(Pointing records for text and elements)
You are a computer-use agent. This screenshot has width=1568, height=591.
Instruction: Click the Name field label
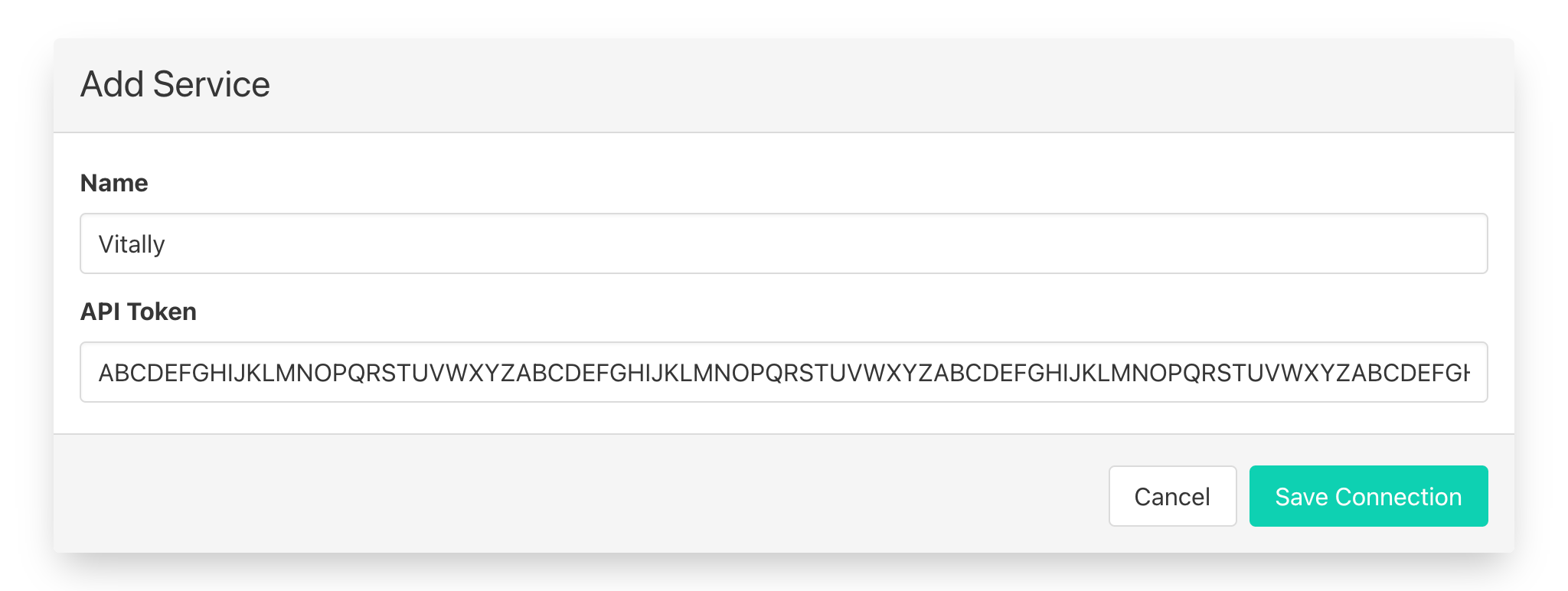click(114, 183)
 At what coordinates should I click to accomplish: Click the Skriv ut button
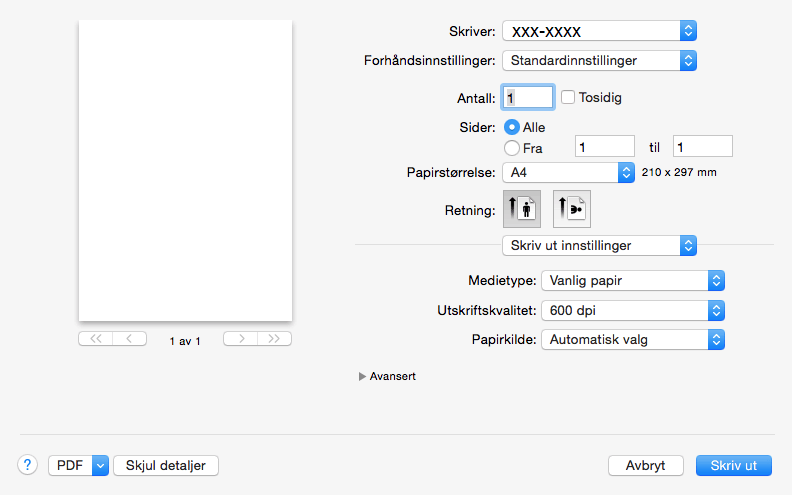[x=733, y=465]
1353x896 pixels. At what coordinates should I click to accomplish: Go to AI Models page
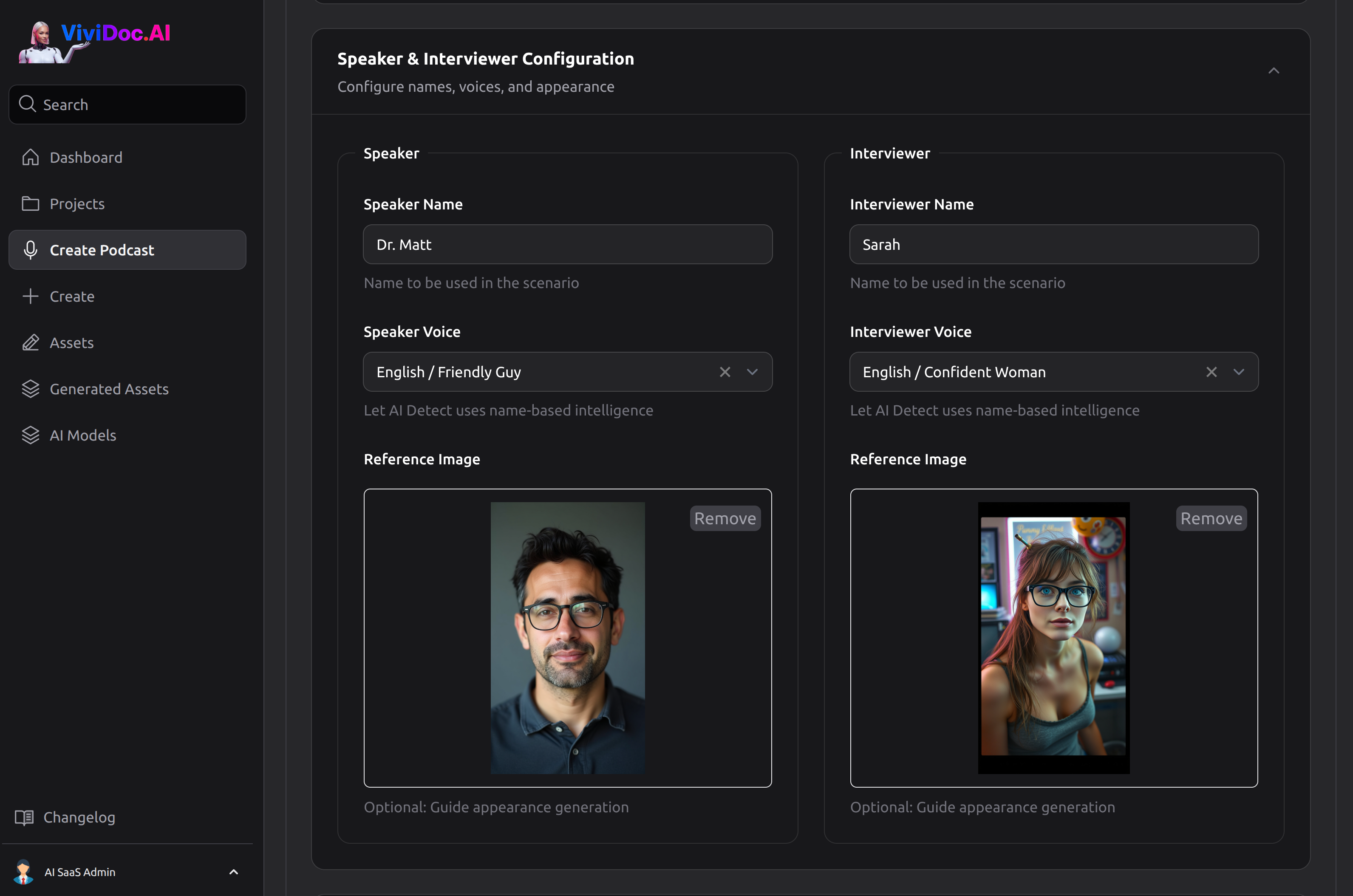83,435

STATED TASK ->
Rewrite all of the lines above, renaming "coordinates" to "position" and keeping everything else unchanged. Leave the pictures out of your answer.

REPLY ->
You are a computer-use agent. This screenshot has width=1568, height=591.
Instruction: Click the Name field label
click(114, 183)
 At what position should I click to accomplish: Click the Skriv ut button
[x=733, y=465]
1353x896 pixels. At what position should I click to accomplish: Go to AI Models page
83,435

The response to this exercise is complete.